*** Begin section ***
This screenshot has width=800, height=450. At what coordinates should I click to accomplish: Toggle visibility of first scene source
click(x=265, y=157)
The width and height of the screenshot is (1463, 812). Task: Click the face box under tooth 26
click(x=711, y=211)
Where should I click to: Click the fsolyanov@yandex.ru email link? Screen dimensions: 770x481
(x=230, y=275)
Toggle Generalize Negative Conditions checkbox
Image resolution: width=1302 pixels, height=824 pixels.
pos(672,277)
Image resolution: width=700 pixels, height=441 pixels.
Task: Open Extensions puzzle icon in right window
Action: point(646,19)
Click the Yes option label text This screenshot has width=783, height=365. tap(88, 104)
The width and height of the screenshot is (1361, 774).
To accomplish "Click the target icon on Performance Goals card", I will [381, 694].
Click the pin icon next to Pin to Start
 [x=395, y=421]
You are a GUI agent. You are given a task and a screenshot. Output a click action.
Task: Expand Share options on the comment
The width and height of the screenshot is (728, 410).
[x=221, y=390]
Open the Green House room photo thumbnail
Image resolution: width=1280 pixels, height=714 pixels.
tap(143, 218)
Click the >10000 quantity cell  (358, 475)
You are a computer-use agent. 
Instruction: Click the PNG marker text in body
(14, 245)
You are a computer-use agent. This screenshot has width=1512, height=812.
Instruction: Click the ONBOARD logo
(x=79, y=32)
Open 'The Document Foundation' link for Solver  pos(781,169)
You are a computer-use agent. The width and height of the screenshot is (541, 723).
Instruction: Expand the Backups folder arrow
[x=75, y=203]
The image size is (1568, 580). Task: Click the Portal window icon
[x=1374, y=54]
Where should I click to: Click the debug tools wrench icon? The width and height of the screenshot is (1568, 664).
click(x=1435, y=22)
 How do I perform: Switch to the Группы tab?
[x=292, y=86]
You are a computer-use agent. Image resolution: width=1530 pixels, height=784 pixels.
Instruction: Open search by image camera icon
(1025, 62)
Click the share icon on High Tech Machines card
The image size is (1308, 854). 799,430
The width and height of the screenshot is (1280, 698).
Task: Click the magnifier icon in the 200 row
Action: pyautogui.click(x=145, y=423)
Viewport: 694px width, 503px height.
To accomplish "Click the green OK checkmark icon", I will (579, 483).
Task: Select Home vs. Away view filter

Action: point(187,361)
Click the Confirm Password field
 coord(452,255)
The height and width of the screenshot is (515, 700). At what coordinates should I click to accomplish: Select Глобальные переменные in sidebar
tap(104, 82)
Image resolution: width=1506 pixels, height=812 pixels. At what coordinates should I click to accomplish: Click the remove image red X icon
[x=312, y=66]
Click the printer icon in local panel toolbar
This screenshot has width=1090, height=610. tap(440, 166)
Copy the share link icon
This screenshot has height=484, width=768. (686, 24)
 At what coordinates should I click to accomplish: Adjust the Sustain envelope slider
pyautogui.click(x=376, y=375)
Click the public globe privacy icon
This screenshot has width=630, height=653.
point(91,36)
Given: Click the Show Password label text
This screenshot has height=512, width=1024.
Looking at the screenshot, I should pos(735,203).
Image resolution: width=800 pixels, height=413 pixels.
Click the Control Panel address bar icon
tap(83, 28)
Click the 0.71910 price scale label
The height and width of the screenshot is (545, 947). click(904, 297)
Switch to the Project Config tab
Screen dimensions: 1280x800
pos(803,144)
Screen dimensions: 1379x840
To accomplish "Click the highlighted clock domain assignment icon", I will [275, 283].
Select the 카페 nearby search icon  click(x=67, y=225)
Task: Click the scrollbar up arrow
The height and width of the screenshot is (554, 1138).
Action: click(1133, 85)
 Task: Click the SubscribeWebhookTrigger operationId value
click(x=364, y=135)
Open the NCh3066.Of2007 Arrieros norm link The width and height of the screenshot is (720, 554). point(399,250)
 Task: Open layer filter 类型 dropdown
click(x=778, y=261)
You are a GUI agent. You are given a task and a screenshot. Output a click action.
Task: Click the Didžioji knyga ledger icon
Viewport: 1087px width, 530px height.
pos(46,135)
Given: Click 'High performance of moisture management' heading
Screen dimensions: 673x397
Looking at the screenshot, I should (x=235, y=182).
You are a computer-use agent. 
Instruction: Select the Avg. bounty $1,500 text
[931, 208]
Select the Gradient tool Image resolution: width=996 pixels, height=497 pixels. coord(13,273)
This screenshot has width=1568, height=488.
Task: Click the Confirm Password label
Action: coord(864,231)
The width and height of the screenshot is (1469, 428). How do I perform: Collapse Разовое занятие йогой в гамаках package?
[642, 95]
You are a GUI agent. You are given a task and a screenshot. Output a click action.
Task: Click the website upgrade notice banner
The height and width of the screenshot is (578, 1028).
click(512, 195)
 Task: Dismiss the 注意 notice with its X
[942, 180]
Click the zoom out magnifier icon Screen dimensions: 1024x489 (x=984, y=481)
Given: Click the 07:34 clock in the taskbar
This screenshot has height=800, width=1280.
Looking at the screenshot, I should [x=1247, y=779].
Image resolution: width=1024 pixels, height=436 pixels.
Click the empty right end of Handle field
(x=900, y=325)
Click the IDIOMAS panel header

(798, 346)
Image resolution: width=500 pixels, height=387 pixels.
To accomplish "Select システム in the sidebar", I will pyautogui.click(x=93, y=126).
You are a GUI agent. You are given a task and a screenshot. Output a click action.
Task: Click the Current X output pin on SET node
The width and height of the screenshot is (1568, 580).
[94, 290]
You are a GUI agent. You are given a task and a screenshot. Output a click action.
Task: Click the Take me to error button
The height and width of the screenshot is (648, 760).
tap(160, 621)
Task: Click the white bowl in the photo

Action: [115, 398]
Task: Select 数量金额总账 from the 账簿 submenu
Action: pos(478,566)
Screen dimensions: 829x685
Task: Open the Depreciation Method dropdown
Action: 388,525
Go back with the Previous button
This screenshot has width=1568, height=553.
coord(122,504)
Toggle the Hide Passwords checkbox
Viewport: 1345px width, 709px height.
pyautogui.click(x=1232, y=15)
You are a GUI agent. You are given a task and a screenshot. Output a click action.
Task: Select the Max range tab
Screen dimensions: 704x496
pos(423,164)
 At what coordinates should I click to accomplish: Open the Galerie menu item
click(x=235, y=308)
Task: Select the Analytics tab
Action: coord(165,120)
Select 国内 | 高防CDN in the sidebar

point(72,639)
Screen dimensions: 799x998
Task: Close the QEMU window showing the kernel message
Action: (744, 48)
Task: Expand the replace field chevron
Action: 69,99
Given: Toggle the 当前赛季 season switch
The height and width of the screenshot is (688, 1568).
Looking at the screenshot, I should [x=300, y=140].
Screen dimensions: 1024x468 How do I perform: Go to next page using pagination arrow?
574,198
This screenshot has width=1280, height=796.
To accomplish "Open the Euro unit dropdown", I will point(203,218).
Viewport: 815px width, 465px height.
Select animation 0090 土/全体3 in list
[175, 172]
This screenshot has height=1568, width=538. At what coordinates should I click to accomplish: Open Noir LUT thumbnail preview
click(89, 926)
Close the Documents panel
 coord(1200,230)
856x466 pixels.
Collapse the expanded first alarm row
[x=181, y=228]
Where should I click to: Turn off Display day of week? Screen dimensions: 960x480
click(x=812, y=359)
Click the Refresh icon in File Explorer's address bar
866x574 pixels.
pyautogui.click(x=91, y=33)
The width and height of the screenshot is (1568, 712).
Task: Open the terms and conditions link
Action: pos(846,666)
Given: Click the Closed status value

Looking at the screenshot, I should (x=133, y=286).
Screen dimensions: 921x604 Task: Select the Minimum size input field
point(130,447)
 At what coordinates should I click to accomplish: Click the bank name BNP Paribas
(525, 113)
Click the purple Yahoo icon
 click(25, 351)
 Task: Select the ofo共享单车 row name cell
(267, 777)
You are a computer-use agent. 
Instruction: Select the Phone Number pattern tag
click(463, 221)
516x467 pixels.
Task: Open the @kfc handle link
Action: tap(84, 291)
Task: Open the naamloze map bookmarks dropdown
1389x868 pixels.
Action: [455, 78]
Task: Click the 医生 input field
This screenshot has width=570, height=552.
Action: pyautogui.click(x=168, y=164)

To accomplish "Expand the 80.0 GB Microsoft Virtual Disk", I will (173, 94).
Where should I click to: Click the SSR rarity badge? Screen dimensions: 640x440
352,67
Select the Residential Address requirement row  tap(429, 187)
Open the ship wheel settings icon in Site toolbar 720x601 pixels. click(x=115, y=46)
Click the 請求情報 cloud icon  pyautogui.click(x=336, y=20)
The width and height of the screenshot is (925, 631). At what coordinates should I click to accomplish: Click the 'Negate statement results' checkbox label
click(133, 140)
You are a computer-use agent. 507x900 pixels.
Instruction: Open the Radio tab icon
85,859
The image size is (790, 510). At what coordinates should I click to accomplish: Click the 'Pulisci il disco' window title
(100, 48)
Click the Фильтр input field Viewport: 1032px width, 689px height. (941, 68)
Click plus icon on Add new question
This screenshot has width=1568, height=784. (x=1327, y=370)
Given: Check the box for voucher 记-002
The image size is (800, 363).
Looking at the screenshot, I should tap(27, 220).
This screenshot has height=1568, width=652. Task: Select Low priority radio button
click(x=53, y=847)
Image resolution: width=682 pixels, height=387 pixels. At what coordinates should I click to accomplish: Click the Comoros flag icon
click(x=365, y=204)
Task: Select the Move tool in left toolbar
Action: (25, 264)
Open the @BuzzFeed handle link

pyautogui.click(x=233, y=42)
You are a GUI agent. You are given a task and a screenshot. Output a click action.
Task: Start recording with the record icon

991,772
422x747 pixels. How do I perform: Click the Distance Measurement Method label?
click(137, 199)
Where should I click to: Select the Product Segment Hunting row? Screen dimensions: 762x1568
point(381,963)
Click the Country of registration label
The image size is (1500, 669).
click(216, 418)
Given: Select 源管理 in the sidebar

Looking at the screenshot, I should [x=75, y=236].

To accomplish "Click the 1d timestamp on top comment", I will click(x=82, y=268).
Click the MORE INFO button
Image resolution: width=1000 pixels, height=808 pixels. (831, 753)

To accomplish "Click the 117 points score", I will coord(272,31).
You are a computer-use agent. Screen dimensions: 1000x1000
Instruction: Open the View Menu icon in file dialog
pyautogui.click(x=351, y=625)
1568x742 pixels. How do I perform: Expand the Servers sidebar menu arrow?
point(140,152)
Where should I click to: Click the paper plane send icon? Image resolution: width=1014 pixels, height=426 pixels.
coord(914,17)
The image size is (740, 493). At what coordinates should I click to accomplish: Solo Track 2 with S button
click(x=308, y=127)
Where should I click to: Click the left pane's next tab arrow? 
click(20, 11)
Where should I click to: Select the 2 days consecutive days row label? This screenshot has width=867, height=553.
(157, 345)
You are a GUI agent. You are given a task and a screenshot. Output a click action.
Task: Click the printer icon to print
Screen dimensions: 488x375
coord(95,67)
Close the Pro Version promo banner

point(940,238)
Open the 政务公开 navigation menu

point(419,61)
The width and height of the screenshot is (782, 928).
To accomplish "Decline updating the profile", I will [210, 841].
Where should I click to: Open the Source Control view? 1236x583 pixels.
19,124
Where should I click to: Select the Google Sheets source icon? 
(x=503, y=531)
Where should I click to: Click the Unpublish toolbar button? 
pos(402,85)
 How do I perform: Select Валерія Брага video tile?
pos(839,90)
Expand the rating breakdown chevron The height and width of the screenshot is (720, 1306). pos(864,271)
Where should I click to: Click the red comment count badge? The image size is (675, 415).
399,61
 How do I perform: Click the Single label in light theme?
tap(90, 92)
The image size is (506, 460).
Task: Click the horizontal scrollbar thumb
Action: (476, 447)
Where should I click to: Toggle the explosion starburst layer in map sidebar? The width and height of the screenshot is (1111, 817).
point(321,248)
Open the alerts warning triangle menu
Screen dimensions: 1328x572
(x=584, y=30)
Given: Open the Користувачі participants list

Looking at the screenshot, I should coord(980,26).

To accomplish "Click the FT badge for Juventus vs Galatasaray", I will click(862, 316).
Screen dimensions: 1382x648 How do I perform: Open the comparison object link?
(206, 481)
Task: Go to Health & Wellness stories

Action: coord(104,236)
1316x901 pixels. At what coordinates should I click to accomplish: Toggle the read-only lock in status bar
*** End section ***
| REQUIRED ACTION |
Only the lines from the beginning of the entries through the line bearing "You are a computer-use agent. This" should be returned, each exactly as written.

| RESPONSE TO THIS TASK |
This screenshot has width=800, height=450. At what coordinates should I click to accomplish: Toggle visibility of first scene source
click(x=265, y=157)
The width and height of the screenshot is (1463, 812). Task: Click the face box under tooth 26
click(x=711, y=211)
Where should I click to: Click the fsolyanov@yandex.ru email link? Screen dimensions: 770x481
(x=230, y=275)
Toggle Generalize Negative Conditions checkbox
Image resolution: width=1302 pixels, height=824 pixels.
pos(672,277)
Image resolution: width=700 pixels, height=441 pixels.
Task: Open Extensions puzzle icon in right window
Action: point(646,19)
Click the Yes option label text This screenshot has width=783, height=365. tap(88, 104)
The width and height of the screenshot is (1361, 774).
To accomplish "Click the target icon on Performance Goals card", I will [381, 694].
Click the pin icon next to Pin to Start
 [x=395, y=421]
You are a GUI agent. You are given a task and a screenshot. Output a click action.
Task: Expand Share options on the comment
The width and height of the screenshot is (728, 410).
[x=221, y=390]
Open the Green House room photo thumbnail
Image resolution: width=1280 pixels, height=714 pixels.
tap(143, 218)
Click the >10000 quantity cell  (358, 475)
You are a computer-use agent. 
Instruction: Click the PNG marker text in body
(14, 245)
You are a computer-use agent. This screenshot has width=1512, height=812.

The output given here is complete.